Whether you’re doing scientific research, investigating the market for a new product or feature, or want to just find out the best place to open your next outlet—there’s only one obvious way to find out: a survey. It’s like magic: you put together questions, ask your followers and fans, and ta-da, you know what to do next.
But hey, have you paid attention to the details in creating the questions for your survey? A thoughtfully designed questionnaire will help you get better and trustworthy results. Here are 6 tips on how to build an effective survey, starting with the one thing that’s most important in a survey: questions.
1) Make sure each question is clear and direct: Questions that are vague and do not communicate your intent can limit the usefulness of your results. Avoid ambiguous words or response categories such as ‘regularly’ or ‘often’. Instead of “Do you regularly go to a gym?” ask “How many times per week…” Don’t leave anything to interpretation by respondents.
2) Be sure each question asks about a single topic: For example, “Does your company offer pension and health insurance benefits?” would be problematic for a respondent whose company offers one but not the other. The logical response in this situation would be “no.” Two simpler questions are easier to answer than one tricky one.
3) Put easy questions first: As for ordering the questions, you should put them in a logical order, and group questions on similar topics together. If possible, easier questions should come earlier in the survey.
4) Put difficult or personal questions at the end: If respondents see a tough question right at the beginning, for all they know, all the questions could be that difficult, and filling out the survey starts to look like a real hassle. But if they see it at the end, they may put in the effort since they know they’re almost done.
5) Add a “Prefer Not to Answer” option: Questions about income, occupation, finances, family life, personal hygiene, and personal, political, or religious beliefs can be too intrusive and be rejected by the respondent. These questions should be asked only when absolutely necessary. In addition, they should always include an option to not answer. (e.g. “Prefer Not to Answer”).
6) Do not make the list of response choices too long and be sure they don’t overlap: The more choices listed, the harder it will be for the respondent to evaluate them all.
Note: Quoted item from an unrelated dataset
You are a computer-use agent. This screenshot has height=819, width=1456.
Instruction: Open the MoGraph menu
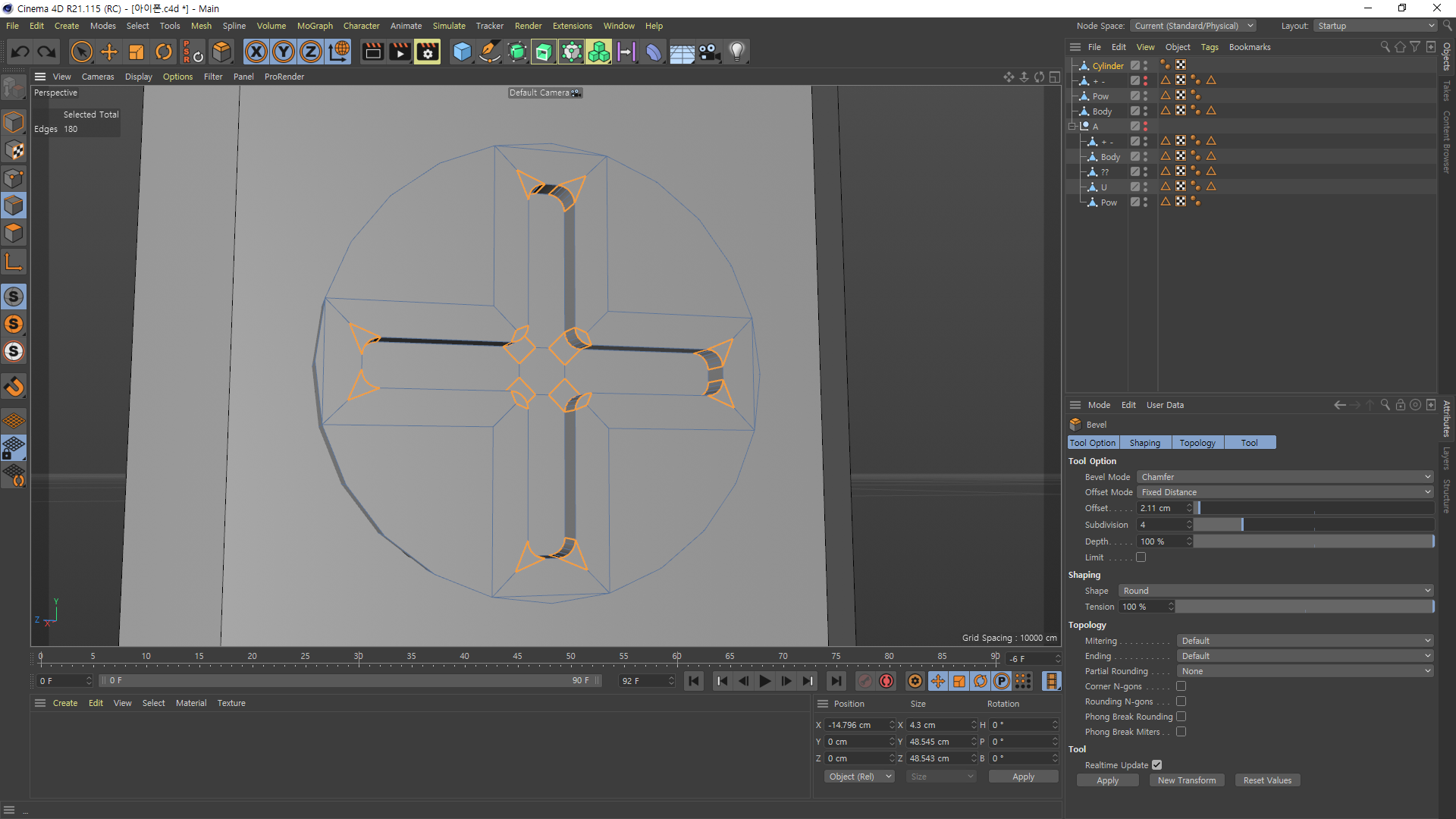314,26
This is especially important when asking respondents to rank-order a list of items. Numeric ranges presented to respondents should be clear, without ambiguity and mutually exclusive. Avoid response choices such as 1-5, 5-10, 10-15, etc.
Questionnaire design is a learned skill and requires attention to more than just what questions are going to be asked. The types of questions, wording, answer choices provided and various other factors all contribute to creation of an engaging survey instrument.
As Studs Terkel said, “Don’t be an examiner, be the interested inquirer.”
In other words, if your questionnaire feels like an inquisition rather than a conversation, you need to reconsider the types of questions you are asking.